## EXTRAIT SOURCE:
Bien que l'Empire romain ait été divisé en deux par l'empereur Dioclétien (284-305 de notre ère), il fut réunifié par Constantin Ier (306-337 de notre ère). Après sa mort, la jalousie ne tarda pas à s'installer entre ses successeurs. En 341, Constantin II (r. de 337 à 340) profita de l'absence de Constance I (r. de 337 à 350) pour envahir l'Italie et affronter l'armée de son frère, mais les forces restantes de Constance tendirent une embuscade à Constantin II et le tuèrent à Aquilée. En 354, Julien (r. de 361 à 363), un cousin, remporta des succès en Gaule et en Allemagne. Envieux, Constance ordonna à son petit cousin de dépêcher son armée et de l'envoyer à l'est. Julien, bien sûr, refusa et marcha à la rencontre de Constance. La ville d'Aquilée ayant résisté à son attaque, Julien fut contraint de poursuivre sa route vers l'est, le long du Danube, et d'atteindre les Balkans. Cependant, il n'engagea jamais la bataille contre son cousin: Constance mourut avant qu'ils ne se rencontrent.

## LIGNES EXTRAITES:
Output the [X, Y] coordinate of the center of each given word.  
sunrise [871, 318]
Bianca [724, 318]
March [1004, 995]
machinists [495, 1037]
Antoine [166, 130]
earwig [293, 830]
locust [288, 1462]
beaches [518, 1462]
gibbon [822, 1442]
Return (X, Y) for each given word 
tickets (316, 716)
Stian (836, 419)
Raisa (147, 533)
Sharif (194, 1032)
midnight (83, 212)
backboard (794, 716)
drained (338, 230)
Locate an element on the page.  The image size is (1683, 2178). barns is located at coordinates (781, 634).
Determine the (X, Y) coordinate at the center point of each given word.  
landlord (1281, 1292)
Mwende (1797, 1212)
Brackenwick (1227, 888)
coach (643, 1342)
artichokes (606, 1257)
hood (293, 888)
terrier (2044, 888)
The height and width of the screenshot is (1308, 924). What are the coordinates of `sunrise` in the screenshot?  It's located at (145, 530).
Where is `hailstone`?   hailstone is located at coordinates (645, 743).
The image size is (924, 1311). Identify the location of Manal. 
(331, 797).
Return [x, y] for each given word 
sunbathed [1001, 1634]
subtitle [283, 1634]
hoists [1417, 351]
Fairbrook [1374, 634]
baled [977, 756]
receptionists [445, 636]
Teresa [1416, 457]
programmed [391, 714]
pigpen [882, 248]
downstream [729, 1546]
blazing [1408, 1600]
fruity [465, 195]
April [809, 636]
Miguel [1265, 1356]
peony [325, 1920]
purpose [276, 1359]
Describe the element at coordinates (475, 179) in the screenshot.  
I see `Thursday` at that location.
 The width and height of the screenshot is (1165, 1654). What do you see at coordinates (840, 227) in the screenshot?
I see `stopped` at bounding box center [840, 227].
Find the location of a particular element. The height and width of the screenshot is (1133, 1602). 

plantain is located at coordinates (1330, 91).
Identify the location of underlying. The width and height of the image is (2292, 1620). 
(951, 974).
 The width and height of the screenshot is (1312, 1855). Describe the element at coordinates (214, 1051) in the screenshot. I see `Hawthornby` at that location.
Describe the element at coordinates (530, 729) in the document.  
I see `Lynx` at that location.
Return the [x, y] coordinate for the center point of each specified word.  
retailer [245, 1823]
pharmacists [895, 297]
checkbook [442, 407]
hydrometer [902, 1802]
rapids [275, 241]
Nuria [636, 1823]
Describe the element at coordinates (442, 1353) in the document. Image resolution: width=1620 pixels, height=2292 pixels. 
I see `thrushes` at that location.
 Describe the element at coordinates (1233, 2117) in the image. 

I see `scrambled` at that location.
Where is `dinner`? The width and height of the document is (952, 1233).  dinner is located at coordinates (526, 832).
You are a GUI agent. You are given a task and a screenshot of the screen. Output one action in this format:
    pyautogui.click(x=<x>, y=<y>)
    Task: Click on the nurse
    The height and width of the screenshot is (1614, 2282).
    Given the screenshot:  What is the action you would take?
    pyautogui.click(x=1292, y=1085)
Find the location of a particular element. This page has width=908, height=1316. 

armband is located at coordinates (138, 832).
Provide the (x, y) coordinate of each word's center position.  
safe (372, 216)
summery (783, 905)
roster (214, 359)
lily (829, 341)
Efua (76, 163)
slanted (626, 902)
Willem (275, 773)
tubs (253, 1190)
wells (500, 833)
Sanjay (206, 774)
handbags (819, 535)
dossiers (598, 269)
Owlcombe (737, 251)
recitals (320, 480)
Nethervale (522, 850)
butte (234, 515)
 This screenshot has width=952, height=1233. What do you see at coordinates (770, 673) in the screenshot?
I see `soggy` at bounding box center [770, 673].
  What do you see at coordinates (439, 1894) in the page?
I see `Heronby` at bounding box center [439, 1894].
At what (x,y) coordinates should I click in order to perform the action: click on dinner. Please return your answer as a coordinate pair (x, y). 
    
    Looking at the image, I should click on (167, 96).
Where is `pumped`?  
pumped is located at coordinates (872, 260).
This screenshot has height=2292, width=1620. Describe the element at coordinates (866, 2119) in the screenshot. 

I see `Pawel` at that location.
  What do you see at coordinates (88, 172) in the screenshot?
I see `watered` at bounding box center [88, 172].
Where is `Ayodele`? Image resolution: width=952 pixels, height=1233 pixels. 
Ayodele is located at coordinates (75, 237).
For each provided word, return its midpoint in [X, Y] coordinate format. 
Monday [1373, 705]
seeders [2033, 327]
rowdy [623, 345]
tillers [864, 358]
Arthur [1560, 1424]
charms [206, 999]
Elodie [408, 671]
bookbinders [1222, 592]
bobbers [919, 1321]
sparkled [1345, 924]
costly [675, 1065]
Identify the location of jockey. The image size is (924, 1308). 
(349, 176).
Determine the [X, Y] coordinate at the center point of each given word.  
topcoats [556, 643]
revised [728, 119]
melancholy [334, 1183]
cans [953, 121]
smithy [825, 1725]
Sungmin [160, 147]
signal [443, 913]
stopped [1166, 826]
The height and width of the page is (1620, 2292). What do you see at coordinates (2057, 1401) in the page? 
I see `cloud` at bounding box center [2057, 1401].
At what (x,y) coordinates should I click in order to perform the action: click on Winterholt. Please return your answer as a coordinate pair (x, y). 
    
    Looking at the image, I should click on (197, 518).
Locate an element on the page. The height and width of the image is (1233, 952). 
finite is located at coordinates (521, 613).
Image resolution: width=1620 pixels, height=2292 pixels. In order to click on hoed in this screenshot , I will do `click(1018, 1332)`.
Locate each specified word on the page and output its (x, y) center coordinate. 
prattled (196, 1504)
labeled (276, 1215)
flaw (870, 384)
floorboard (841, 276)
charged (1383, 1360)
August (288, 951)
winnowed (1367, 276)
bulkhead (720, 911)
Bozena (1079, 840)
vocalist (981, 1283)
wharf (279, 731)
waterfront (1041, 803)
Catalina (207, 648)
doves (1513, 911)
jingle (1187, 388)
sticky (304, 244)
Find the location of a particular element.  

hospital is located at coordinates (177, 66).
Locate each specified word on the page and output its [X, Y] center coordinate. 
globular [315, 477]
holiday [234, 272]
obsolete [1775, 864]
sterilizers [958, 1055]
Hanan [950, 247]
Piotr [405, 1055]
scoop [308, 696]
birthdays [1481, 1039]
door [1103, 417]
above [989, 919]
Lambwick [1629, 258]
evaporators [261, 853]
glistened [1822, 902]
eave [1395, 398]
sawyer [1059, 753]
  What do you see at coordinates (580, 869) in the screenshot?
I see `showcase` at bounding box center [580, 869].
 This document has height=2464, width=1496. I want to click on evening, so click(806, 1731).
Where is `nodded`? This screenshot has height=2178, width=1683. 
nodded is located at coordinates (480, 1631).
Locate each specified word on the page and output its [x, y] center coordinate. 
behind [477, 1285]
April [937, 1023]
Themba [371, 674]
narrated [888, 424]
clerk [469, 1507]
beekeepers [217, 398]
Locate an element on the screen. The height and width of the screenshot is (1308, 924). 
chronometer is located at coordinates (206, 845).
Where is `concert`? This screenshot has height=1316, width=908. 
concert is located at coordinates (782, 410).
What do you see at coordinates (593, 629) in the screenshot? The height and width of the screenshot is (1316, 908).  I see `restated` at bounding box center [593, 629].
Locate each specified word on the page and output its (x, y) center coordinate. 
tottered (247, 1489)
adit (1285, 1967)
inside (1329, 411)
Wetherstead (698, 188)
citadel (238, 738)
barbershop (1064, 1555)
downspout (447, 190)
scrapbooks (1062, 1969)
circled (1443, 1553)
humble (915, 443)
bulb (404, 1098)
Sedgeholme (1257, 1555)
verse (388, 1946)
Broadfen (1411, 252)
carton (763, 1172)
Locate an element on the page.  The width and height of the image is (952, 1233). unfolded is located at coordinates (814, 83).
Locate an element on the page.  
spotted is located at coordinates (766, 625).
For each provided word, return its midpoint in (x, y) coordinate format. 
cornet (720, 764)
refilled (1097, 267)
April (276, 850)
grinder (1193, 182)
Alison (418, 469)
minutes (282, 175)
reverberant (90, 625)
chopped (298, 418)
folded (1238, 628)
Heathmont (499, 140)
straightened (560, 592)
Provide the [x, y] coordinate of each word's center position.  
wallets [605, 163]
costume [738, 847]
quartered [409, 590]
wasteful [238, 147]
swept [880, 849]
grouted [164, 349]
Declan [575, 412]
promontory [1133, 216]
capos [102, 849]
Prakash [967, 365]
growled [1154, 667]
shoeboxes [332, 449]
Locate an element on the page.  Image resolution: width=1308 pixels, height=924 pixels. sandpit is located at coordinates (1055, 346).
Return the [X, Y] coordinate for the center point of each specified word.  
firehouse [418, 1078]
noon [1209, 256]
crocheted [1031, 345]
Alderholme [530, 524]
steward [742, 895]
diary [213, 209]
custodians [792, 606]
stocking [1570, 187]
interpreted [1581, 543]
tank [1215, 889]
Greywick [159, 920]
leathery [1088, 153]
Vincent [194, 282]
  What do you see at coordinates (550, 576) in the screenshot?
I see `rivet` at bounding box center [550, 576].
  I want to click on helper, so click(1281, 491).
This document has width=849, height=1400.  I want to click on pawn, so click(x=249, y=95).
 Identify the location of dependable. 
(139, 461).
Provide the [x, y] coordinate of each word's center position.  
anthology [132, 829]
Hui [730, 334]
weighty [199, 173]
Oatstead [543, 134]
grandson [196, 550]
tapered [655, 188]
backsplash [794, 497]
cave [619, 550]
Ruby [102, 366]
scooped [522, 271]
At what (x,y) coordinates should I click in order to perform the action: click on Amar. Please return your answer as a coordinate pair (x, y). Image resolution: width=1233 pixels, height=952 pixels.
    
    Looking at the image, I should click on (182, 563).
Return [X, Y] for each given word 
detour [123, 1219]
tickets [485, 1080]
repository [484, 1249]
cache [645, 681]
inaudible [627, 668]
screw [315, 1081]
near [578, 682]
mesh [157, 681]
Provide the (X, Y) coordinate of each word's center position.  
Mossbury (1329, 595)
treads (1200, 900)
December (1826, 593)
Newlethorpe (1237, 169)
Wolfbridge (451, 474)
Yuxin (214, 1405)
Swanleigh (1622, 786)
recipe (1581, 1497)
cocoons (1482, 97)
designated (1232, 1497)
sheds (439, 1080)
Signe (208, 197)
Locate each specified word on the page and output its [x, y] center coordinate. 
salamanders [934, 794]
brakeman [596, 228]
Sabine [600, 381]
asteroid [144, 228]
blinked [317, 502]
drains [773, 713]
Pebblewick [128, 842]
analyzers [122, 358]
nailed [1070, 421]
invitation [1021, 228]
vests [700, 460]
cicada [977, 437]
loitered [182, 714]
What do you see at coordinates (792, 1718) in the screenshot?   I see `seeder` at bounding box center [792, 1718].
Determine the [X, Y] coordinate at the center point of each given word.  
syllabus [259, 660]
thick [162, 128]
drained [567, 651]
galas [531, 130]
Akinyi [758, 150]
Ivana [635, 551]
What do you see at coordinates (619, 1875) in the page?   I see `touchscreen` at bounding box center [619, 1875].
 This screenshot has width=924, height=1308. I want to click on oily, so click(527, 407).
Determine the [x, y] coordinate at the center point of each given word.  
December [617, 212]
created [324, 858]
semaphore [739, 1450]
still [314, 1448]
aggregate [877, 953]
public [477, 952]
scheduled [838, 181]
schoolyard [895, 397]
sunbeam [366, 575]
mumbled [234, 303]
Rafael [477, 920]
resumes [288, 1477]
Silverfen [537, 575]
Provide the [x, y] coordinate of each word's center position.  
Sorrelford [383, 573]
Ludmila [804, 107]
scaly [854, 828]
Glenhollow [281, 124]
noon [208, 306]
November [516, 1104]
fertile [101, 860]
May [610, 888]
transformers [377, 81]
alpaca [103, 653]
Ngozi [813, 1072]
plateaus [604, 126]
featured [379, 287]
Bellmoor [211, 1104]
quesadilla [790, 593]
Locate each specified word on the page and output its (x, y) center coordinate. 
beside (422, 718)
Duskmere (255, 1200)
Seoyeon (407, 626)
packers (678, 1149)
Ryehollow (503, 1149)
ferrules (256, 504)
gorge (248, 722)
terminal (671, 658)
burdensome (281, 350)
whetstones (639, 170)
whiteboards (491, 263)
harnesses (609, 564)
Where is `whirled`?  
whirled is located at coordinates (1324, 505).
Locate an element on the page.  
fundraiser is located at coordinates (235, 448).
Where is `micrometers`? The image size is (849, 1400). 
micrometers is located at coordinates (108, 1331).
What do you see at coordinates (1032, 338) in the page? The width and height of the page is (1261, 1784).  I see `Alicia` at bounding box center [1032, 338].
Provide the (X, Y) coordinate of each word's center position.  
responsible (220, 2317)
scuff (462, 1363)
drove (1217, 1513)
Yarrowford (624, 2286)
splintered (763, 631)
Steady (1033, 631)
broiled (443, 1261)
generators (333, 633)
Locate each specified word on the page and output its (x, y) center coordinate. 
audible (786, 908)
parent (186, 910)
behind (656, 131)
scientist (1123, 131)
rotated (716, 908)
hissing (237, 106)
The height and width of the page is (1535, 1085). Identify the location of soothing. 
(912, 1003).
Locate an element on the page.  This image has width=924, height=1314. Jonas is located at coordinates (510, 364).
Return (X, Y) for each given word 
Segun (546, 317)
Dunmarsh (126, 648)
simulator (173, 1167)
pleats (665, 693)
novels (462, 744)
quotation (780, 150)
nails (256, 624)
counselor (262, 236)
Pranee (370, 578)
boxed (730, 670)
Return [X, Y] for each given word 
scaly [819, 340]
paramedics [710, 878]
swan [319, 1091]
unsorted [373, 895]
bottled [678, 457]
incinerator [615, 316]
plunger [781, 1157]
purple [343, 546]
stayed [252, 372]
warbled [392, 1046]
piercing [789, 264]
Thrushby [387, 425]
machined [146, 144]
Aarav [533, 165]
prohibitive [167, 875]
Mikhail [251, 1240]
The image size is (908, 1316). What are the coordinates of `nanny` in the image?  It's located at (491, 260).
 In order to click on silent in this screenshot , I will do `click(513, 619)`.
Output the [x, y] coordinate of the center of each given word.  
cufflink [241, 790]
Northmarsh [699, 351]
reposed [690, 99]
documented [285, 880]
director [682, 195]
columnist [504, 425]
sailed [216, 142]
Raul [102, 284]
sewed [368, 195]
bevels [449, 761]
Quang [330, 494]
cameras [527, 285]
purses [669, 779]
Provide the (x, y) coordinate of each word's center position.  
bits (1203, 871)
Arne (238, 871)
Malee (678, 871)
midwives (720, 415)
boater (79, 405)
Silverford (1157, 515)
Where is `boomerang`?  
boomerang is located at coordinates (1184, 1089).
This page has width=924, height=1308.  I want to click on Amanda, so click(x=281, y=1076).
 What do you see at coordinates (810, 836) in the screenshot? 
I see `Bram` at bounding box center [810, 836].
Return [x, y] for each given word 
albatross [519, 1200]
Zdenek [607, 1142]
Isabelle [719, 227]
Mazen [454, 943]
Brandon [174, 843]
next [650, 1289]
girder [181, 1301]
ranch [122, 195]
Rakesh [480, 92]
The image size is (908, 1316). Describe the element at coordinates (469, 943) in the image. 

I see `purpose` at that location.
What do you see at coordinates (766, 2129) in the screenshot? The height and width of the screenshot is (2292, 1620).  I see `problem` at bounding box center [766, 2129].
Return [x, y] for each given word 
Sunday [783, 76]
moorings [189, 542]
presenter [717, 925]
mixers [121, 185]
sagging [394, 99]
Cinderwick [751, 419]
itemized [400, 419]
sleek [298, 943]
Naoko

## OBJECTIF:
Répondez aux questions suivantes à partir de l'extrait sur l'Empire romain.
(a) Quel empereur a divisé l'Empire romain en deux ?
(b) Quelle ville a résisté à l'attaque de Julien ?
(c) Le long de quel fleuve Julien a-t-il poursuivi sa route vers l'est ?

## RÉPONSE FINALE:
(a) Dioclétien
(b) Aquilée
(c) Le Danube